Reporter: Aulia Ivanka Rahmana | Editor: Tri Sulistiowati
KONTAN.CO.ID - JAKARTA. Komisi Pengawas Persaingan Usaha (KPPU) memastikan bahwa kasus dugaan kartel bunga pinjaman online (pinjol) akan terus berlanjut hingga tahap persidangan setelah proses pemberkasan selesai.
Kasus ini bermula dari temuan KPPU terkait dugaan pelanggaran Pasal 5 Undang-Undang Nomor 5 Tahun 1999 oleh para pelaku usaha penyedia layanan pinjaman online.
Perusahaan-perusahaan yang tergabung dalam Asosiasi Fintech Pendanaan Bersama Indonesia (AFPI) diduga membuat perjanjian penetapan suku bunga yang tidak independen, yakni sebesar 0,8% yang kemudian menjadi 0,4% pada 2021.
KPPU mulai mengusut kasus ini sejak awal 2024 dengan melakukan pemanggilan dan pemeriksaan terhadap berbagai pihak, termasuk pelaku usaha dan lembaga terkait seperti Otoritas Jasa Keuangan (OJK).
Berdasarkan hasil penyelidikan, KPPU menyimpulkan telah ditemukan bukti yang cukup untuk melanjutkan kasus ini ke tahap pemberkasan. Pada 5 Maret 2025, KPPU secara resmi meningkatkan status kasus dari penyelidikan ke pemberkasan, dengan kemungkinan sidang perdana digelar pada awal Mei 2025.
Baca Juga: OJK Beri Sanksi pada 24 Multifinance dan 32 Fintech Lending per Februari 2025
Kepala Biro Humas dan Kerja Sama KPPU Deswin Nur menegaskan bahwa pihaknya telah mengantongi bukti kuat yang akan dibicarakan dalam persidangan.

■ DAFTAR TUGAS:
a - Tuliskan ulang tanpa perubahan bagian berita dugaan kartel bunga pinjol, dimulai dari "Kasus ini bermula" dan diakhiri dengan "awal Mei 2025.".
b - Tolong lanjutkan berita dugaan kartel bunga pinjol itu setelah kalimat terakhirnya.

(Entri koleksi)
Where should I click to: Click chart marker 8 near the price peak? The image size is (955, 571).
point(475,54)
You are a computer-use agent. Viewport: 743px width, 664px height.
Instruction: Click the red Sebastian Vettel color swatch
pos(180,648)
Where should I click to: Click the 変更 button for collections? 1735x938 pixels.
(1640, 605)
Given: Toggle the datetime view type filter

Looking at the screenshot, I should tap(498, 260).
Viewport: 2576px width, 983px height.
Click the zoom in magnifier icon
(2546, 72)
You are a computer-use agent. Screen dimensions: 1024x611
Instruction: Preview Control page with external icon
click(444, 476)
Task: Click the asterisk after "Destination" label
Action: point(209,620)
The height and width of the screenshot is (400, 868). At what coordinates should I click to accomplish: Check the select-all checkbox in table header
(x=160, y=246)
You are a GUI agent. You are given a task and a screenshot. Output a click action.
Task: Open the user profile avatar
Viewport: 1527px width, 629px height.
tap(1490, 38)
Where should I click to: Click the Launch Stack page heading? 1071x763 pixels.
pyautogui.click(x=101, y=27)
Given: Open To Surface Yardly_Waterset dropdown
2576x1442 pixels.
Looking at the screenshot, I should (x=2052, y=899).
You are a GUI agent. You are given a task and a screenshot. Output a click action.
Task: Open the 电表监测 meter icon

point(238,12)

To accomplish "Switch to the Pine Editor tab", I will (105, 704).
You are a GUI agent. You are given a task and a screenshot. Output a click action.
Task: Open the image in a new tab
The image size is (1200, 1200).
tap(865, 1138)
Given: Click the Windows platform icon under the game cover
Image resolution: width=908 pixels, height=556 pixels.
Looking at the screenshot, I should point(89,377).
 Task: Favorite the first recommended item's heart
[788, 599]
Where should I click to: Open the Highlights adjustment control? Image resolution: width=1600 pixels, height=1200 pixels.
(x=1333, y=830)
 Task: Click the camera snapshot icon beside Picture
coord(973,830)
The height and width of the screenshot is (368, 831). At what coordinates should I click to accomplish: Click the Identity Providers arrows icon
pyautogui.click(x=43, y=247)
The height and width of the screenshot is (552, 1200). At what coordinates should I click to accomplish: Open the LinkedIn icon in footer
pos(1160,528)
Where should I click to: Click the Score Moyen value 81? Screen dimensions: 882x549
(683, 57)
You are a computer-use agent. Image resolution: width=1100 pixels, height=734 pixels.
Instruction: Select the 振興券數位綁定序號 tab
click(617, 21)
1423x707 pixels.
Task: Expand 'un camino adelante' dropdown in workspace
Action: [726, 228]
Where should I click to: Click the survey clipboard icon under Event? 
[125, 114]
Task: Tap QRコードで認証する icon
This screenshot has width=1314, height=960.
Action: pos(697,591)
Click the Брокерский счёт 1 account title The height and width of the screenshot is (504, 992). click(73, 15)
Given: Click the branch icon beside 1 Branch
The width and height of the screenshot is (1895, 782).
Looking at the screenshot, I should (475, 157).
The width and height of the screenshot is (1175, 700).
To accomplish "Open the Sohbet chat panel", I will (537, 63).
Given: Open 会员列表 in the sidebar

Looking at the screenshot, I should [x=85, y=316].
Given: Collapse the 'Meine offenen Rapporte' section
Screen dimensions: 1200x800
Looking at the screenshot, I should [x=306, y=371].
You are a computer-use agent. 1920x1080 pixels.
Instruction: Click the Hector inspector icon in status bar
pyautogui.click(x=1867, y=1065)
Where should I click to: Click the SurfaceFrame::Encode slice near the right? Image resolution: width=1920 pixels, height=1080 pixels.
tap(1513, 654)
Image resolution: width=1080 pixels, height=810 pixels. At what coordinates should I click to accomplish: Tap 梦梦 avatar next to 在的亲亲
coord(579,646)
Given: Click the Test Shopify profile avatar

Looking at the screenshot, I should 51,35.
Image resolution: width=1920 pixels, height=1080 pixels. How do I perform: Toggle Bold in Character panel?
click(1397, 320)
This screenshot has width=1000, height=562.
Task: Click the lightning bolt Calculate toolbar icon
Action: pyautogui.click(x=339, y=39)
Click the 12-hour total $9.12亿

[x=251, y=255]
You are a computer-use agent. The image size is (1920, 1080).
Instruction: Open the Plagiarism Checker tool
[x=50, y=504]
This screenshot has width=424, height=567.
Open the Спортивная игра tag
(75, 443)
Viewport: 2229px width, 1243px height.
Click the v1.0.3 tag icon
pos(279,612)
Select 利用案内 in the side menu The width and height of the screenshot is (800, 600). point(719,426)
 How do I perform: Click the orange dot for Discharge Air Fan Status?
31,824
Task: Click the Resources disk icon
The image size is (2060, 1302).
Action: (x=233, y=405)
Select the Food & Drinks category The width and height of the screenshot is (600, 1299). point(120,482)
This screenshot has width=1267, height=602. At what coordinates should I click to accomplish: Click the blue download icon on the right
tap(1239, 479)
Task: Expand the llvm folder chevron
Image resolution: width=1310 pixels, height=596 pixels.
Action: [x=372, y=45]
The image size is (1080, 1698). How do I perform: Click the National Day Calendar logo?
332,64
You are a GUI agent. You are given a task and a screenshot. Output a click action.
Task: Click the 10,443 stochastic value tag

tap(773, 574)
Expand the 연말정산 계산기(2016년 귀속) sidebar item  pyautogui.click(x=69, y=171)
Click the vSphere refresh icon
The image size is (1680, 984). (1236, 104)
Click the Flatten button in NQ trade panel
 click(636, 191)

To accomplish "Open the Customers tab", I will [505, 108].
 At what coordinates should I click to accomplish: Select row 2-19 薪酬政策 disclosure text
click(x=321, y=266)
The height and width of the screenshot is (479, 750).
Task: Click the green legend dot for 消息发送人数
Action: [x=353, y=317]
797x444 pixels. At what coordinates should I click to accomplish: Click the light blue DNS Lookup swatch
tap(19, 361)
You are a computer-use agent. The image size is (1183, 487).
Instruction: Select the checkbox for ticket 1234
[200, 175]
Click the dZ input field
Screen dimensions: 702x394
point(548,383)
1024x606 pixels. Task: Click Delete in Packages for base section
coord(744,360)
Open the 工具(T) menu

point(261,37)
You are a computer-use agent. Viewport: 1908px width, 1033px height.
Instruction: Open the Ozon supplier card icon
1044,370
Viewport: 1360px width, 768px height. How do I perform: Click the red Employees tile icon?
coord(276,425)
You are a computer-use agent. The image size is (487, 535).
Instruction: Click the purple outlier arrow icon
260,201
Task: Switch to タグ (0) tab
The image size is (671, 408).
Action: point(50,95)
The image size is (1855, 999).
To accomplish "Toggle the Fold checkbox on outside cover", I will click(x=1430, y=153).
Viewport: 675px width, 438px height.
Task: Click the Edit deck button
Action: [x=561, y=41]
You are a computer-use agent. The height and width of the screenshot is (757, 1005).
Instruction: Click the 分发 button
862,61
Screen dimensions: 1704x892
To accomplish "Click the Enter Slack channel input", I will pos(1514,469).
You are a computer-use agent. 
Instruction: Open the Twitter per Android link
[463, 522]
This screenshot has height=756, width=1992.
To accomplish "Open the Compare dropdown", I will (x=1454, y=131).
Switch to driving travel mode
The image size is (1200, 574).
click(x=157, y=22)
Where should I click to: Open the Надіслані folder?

■ HASIL YANG DIHARAPKAN:
a -
Kasus ini bermula dari temuan KPPU terkait dugaan pelanggaran Pasal 5 Undang-Undang Nomor 5 Tahun 1999 oleh para pelaku usaha penyedia layanan pinjaman online.
Perusahaan-perusahaan yang tergabung dalam Asosiasi Fintech Pendanaan Bersama Indonesia (AFPI) diduga membuat perjanjian penetapan suku bunga yang tidak independen, yakni sebesar 0,8% yang kemudian menjadi 0,4% pada 2021.
KPPU mulai mengusut kasus ini sejak awal 2024 dengan melakukan pemanggilan dan pemeriksaan terhadap berbagai pihak, termasuk pelaku usaha dan lembaga terkait seperti Otoritas Jasa Keuangan (OJK).
Berdasarkan hasil penyelidikan, KPPU menyimpulkan telah ditemukan bukti yang cukup untuk melanjutkan kasus ini ke tahap pemberkasan. Pada 5 Maret 2025, KPPU secara resmi meningkatkan status kasus dari penyelidikan ke pemberkasan, dengan kemungkinan sidang perdana digelar pada awal Mei 2025.

b -
“Sudah ada bukti kuat yang akan dibawa atau disajikan di persidangan setelah proses pemberkasan selesai,” ujarnya kepada Kontan, Selasa (11/3).
Ia juga menjelaskan bahwa fokus KPPU dalam kasus ini adalah pada periode sebelum kebijakan baru OJK diberlakukan.
Lebih lanjut, Deswin menyampaikan bahwa proses hukum tetap diperlukan meskipun telah ada aturan baru dari OJK. Menurutnya, penegakan hukum persaingan usaha memiliki fungsi penting dalam melindungi konsumen dan menciptakan efek jera bagi pelaku usaha.
“Penegakan hukum persaingan salah satunya ditujukan untuk mengembalikan kepentingan konsumen yang diambil oleh pelaku usaha dari perilakunya, serta memberikan efek jera bagi pelaku usaha,” jelasnya.
Selain itu, perkembangan terbaru dalam industri pinjaman online juga dapat menjadi masukan dalam persidangan. Namun, keputusan akhir tetap berada di tangan majelis yang akan menyidangkan perkara tersebut.
Dengan meningkatnya status kasus ini, KPPU kini tengah mempersiapkan kelayakan seluruh alat bukti guna dilakukan Sidang Majelis Pemeriksaan Pendahuluan. Para pelaku usaha yang tergabung dalam AFPI telah ditetapkan sebagai Terlapor atas dugaan pelanggaran ketentuan persaingan usaha yang sehat.
Sebelumnya, Deswin menjelaskan bahwa asosiasi seperti AFPI bukanlah bagian dari definisi pelaku usaha. Namun, jika ada kesepakatan di dalam asosiasi yang dijalankan oleh para anggotanya, maka anggota tersebut yang bisa menjadi terlapor.
KPPU juga menegaskan bahwa perusahaan fintech lending seharusnya menetapkan suku bunga secara independen, tanpa adanya kesepakatan dalam asosiasi. Deswin bilang, pengaturan industri pinjol lebih tepat jika dilakukan oleh pemerintah atau regulator seperti OJK, bukan oleh asosiasi industri.
Mengenai hal ini, Asosiasi Fintech Pendanaan Bersama Indonesia (AFPI) menegaskan bahwa tidak ada praktik kartel dalam industri fintech lending, dan kebijakan terkait suku bunga bertujuan untuk melindungi konsumen dari bunga tinggi, terutama yang dikenakan oleh pinjol ilegal.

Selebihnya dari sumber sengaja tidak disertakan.